▸ What is required
Write out the data below exactly, from its first line to the line containing "Click the color", that line included.

▸ Pixel coordinate grounding data
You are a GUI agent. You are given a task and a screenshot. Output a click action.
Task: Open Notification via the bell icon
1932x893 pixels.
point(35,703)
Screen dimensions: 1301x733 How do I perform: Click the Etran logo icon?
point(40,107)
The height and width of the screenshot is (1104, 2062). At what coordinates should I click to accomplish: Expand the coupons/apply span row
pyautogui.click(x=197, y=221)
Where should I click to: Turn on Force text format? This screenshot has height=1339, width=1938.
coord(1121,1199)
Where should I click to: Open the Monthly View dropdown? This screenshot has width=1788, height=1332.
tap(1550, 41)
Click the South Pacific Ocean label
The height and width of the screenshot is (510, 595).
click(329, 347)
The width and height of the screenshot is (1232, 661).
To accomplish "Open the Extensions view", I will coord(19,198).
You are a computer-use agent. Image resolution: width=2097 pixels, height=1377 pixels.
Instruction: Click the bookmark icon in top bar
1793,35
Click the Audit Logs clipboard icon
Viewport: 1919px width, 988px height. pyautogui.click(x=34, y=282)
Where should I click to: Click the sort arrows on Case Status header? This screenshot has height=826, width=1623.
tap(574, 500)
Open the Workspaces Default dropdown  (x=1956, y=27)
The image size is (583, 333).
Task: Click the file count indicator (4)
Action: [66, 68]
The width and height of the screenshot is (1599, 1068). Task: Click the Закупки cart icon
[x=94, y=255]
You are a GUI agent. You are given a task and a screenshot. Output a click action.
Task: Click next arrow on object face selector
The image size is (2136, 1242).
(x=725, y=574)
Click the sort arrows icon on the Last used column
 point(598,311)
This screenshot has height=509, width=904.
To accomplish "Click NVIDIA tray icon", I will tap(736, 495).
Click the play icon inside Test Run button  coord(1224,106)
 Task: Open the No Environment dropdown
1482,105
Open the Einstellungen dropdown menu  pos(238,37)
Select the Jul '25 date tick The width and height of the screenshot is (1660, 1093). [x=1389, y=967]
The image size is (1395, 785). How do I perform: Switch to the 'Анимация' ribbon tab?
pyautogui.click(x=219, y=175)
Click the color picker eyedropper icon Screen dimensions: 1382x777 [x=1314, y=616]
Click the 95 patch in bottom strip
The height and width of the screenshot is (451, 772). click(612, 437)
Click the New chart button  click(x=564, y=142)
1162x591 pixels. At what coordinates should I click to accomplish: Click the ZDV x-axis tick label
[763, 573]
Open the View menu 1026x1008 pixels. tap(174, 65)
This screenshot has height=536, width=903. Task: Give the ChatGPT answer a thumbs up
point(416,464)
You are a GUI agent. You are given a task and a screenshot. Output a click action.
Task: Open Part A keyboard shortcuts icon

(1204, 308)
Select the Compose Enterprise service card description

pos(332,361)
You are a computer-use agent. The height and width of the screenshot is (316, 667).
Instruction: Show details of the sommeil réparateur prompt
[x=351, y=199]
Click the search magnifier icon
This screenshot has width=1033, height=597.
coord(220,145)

▸ Result
You are a GUI agent. You are given a task and a screenshot. Output a click action.
Task: Open Notification via the bell icon
1932x893 pixels.
point(35,703)
Screen dimensions: 1301x733 How do I perform: Click the Etran logo icon?
point(40,107)
The height and width of the screenshot is (1104, 2062). At what coordinates should I click to accomplish: Expand the coupons/apply span row
pyautogui.click(x=197, y=221)
Where should I click to: Turn on Force text format? This screenshot has height=1339, width=1938.
coord(1121,1199)
Where should I click to: Open the Monthly View dropdown? This screenshot has width=1788, height=1332.
tap(1550, 41)
Click the South Pacific Ocean label
The height and width of the screenshot is (510, 595).
click(329, 347)
The width and height of the screenshot is (1232, 661).
To accomplish "Open the Extensions view", I will coord(19,198).
You are a computer-use agent. Image resolution: width=2097 pixels, height=1377 pixels.
Instruction: Click the bookmark icon in top bar
1793,35
Click the Audit Logs clipboard icon
Viewport: 1919px width, 988px height. pyautogui.click(x=34, y=282)
Where should I click to: Click the sort arrows on Case Status header? This screenshot has height=826, width=1623.
tap(574, 500)
Open the Workspaces Default dropdown  (x=1956, y=27)
The image size is (583, 333).
Task: Click the file count indicator (4)
Action: [66, 68]
The width and height of the screenshot is (1599, 1068). Task: Click the Закупки cart icon
[x=94, y=255]
You are a GUI agent. You are given a task and a screenshot. Output a click action.
Task: Click next arrow on object face selector
The image size is (2136, 1242).
(x=725, y=574)
Click the sort arrows icon on the Last used column
 point(598,311)
This screenshot has height=509, width=904.
To accomplish "Click NVIDIA tray icon", I will tap(736, 495).
Click the play icon inside Test Run button  coord(1224,106)
 Task: Open the No Environment dropdown
1482,105
Open the Einstellungen dropdown menu  pos(238,37)
Select the Jul '25 date tick The width and height of the screenshot is (1660, 1093). [x=1389, y=967]
The image size is (1395, 785). How do I perform: Switch to the 'Анимация' ribbon tab?
pyautogui.click(x=219, y=175)
Click the color picker eyedropper icon Screen dimensions: 1382x777 [x=1314, y=616]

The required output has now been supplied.